Fanatische Vorwürfe an jüdische Weinhändler
Diehl stellte in dem Editorial fest: „Winzer und Weinverteiler müssen die schärfsten Gegner eines jeglichen Alkoholmissbrauches sein. Sie sind es einmal aus Verantwortungsbewusstsein der Volksgesamtheit gegenüber, zum anderen aber auch aus Liebe zu dem hochwertigen Ergebnis ihrer Arbeit.“Zumindest indirekt machte Diehl die jüdischen Weinhändler am Alkoholmissbrauch mitschuldig: „Die Zeiten, da der Wein ein Spekulationsobjekt in jüdischen Händen war und geschäftsmäßiges Denken im Vordergrund stand, oft auch wegen der jüdischen Machenschaften stehen musste, sind Gott sei Dank endgültig vorbei. Winzer und Weinverteiler haben bis heute nicht mehr nötig, den Absatz ihrer Erzeugnisse auf Wegen zu fördern, die zwangsläufig in Alkoholmissbrauch münden.“ Rückblickend kann man nur fassungslos feststellen, auf welche wirre und fanatische Gedanken bestimmte menschliche Gehirne kommen können.

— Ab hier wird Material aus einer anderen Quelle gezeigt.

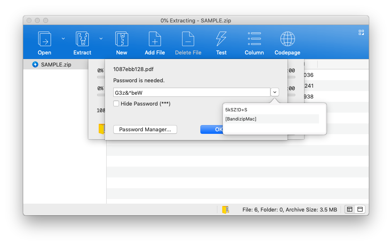Toggle the single-pane layout button in status bar
Viewport: 392px width, 246px height.
360,209
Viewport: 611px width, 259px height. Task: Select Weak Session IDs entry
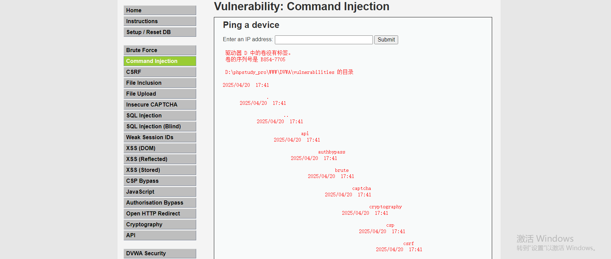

„Nur Werbung für verständnisvollen Genuß deutschen Weines!“
Zusammenfassend machen die Ausführungen Diehls aufgrund seiner Wortwahl und Begründungen den Eindruck, dass die Alkoholgegner in der NSDAP erheblichen Einfluss hatten, wohl aufgrund der Rückendeckung durch Adolf Hitler höchstpersönlich. Vor diesem Hintergrund ist die auf den ersten Blick abwegige Argumentation Diehls zu lesen, dass eine Verunglimpfung deutschen Weins innerhalb des Reichs („in unserem Vaterland“) in vielen Ländern, in die deutsche Weine exportiert wurden, große Irritationen auslösen würde. Offenbar war vor allem die Ausfuhr deutscher Spitzenweine für das NS-Regime ein wichtiger Devisenbringer, der durch die Diskussionen über Alkoholmissbrauch nicht beschädigt werden sollte.
Quellen:
- Wein und Alkoholmißbrauch. In: Der Deutsche Weinbau (1939), S. 201–202.
- Volksgesundheit und Werbung. In Der Deutsche Weinbau (1939), S. 365.